__Description of the task__.
All lines from the one containing "Viewport: 243px width, 181px height." down to the final line of the entries below: return them exactly.

__Data to process__.
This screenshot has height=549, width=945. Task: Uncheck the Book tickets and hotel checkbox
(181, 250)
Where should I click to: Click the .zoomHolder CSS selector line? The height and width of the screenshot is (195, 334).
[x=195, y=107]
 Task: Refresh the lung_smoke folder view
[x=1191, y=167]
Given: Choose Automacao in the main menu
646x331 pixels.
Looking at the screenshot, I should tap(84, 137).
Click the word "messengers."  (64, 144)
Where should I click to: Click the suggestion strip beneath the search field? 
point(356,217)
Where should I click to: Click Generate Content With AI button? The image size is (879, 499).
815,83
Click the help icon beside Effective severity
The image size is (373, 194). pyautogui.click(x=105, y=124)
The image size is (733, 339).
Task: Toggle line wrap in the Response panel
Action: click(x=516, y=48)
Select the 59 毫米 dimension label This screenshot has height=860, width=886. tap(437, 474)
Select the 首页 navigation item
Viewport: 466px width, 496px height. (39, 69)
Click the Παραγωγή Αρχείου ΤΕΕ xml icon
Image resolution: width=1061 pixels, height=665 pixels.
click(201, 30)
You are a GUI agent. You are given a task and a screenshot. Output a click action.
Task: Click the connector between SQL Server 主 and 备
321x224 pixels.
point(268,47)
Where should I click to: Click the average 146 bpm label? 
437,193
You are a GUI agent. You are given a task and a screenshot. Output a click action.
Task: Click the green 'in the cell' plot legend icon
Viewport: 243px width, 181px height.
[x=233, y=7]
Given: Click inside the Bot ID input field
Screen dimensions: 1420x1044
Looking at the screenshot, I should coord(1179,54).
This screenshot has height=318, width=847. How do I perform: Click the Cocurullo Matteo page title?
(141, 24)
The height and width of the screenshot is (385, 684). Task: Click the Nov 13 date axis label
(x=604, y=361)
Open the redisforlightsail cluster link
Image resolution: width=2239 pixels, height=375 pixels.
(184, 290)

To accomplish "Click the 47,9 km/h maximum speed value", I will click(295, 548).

__Response__.
Viewport: 243px width, 181px height.
[x=233, y=7]
Given: Click inside the Bot ID input field
Screen dimensions: 1420x1044
Looking at the screenshot, I should coord(1179,54).
This screenshot has height=318, width=847. How do I perform: Click the Cocurullo Matteo page title?
(141, 24)
The height and width of the screenshot is (385, 684). Task: Click the Nov 13 date axis label
(x=604, y=361)
Open the redisforlightsail cluster link
Image resolution: width=2239 pixels, height=375 pixels.
(184, 290)

To accomplish "Click the 47,9 km/h maximum speed value", I will click(295, 548).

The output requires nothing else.